Spread an iterable into a call:

let args = [1, 2, 3]
func ...args
# equivalent to: func 1 2 3

let kwargs = {name: "Alice", age: 30}
func ...kwargs
# equivalent to:
# func name: "Alice" age: 30

Vertical Parameter Layout

Parameters in def can use vertical layout:

pub def build
  :from
  :pull = true
  :tag
  ...args
do
  echo "Building $tag from $from"

do Blocks

Anonymous functions (blocks and lambdas) are created with do:

Statement Context

In statement context, do without a following newline creates a one-statement block:

let greet = do echo "hello"
greet()  # prints: hello

With parameters:

let double = do |x| echo (x * 2)
double 5  # prints: 10

If an immediate newline and indented block follows, it creates a multi-statement block:

let process = do |x|
  let doubled = (x * 2)
  echo "Result: $doubled"
  doubled

Expression Context

In expression context, do creates a lambda where the body is an expression:

assert_eq ((do |x| x * 2) 5) 10

Non-Local Flow Control

break, continue, and return work through do blocks:

  • break exits the innermost enclosing loop
  • continue skips to the next iteration of the innermost enclosing loop
  • return exits the innermost enclosing def

This allows natural flow control in callbacks and higher-order functions:

def validate_record record
  for field = ["id", "name", "email"]
    record.get field else: do
      return {valid: false, missing: field}
  {valid: true}

A non-local branch will only be effective for the duration of the statement that introduces its containing closure; after this it will propagate a runtime error.

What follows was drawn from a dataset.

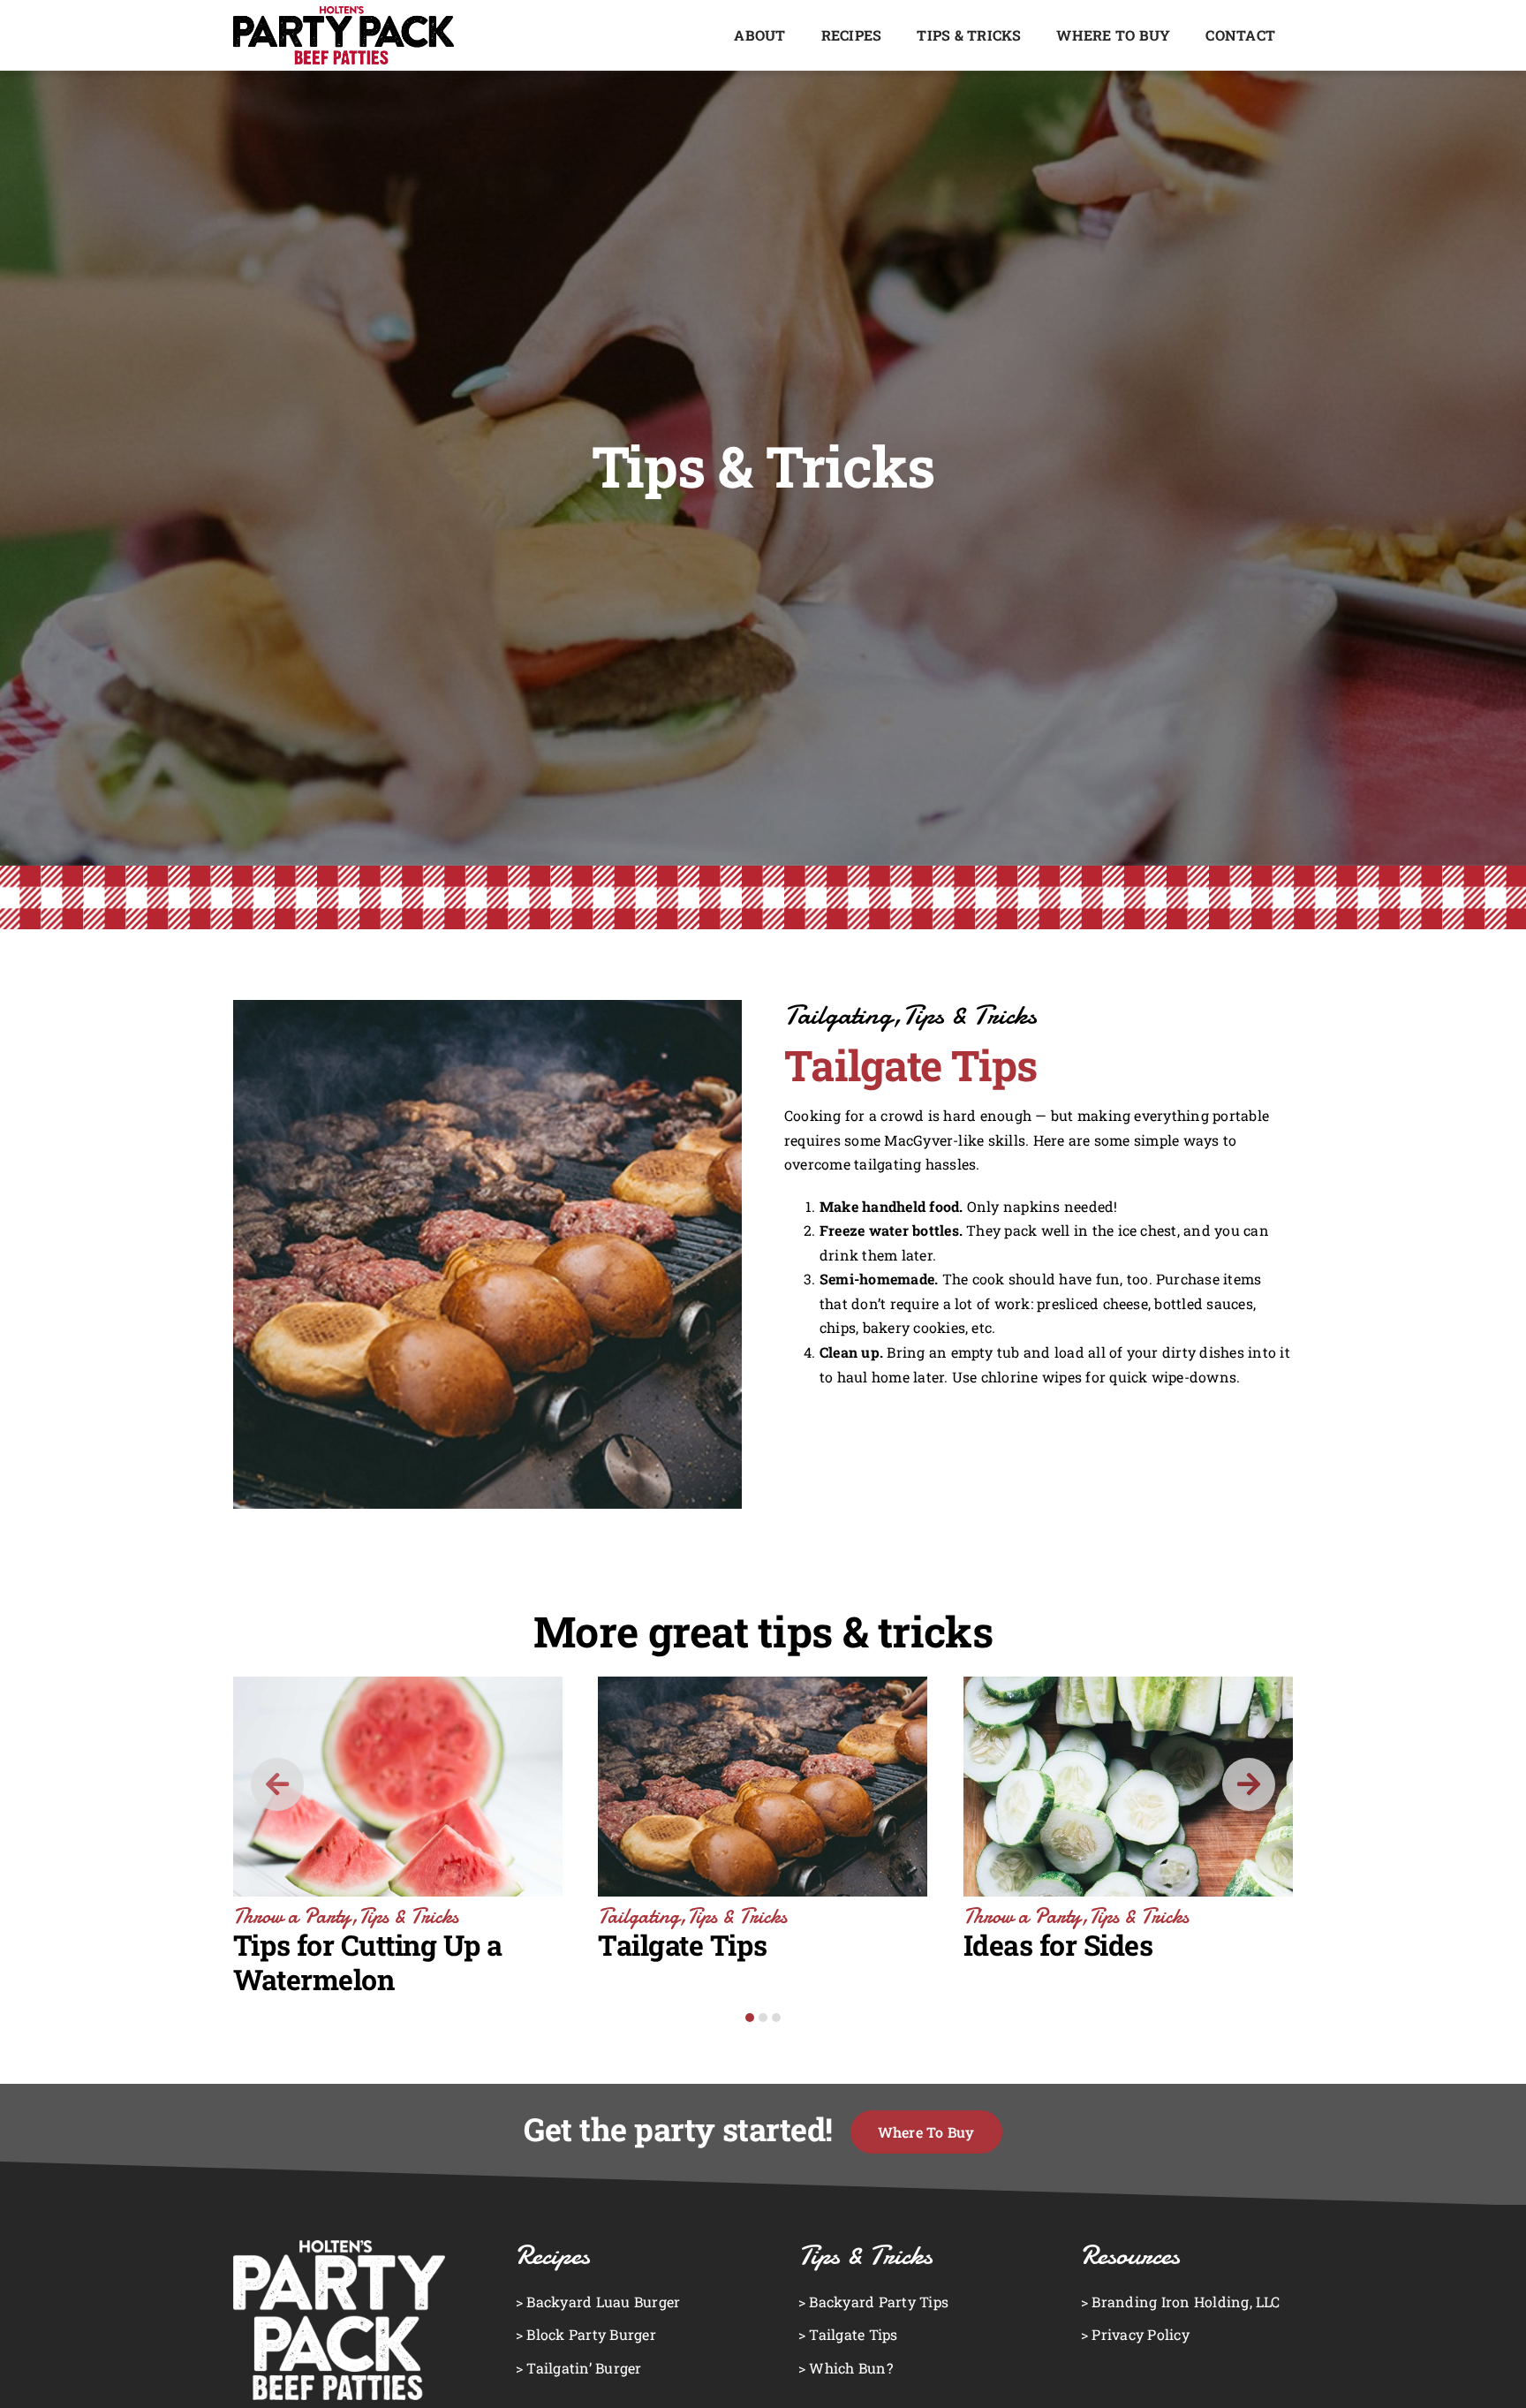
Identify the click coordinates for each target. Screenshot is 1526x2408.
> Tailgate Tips (848, 2334)
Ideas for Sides (1058, 1945)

The compiler requires that a closure containing non-local branches be in argument position to reduce the likelihood of this sort of error:

# Valid: closure is passed as an argument
def validate record
  record.get "name" else: do
    return false
  true

# Invalid: closure is bound to a variable first
def bad_example
  # Compiler will reject this line
  let closure = do return false
  record.get "name" else: $closure

Public Functions

Use pub def to export a function from a module:

pub def helper x
  (x + 1)

See Modules for details on the module system.